Work item - Write out all of the records exactly once more and skip the images.

Material provided -

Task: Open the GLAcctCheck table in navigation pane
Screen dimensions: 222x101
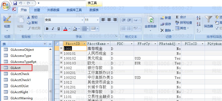Action: tap(20, 74)
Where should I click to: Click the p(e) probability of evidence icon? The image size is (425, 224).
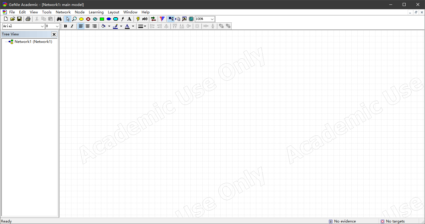(145, 19)
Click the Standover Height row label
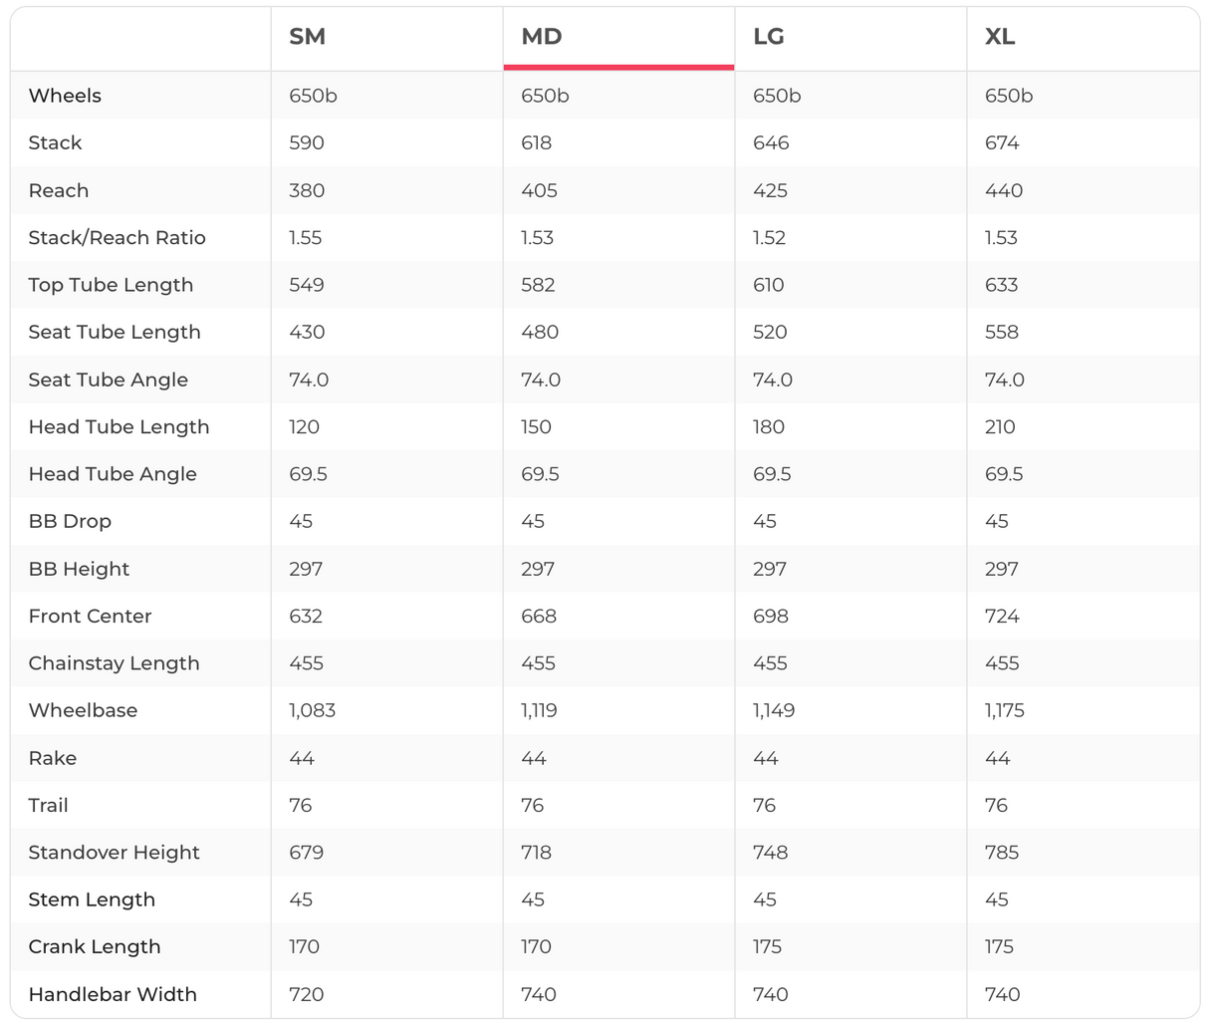The height and width of the screenshot is (1025, 1209). [114, 853]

Response box -
Task: Open the GLAcctCheck table in navigation pane
Screen dimensions: 222x101
Action: tap(20, 74)
Where should I click to: Click the p(e) probability of evidence icon? The image size is (425, 224).
(145, 19)
Click the Standover Height row label
The height and width of the screenshot is (1025, 1209). [114, 853]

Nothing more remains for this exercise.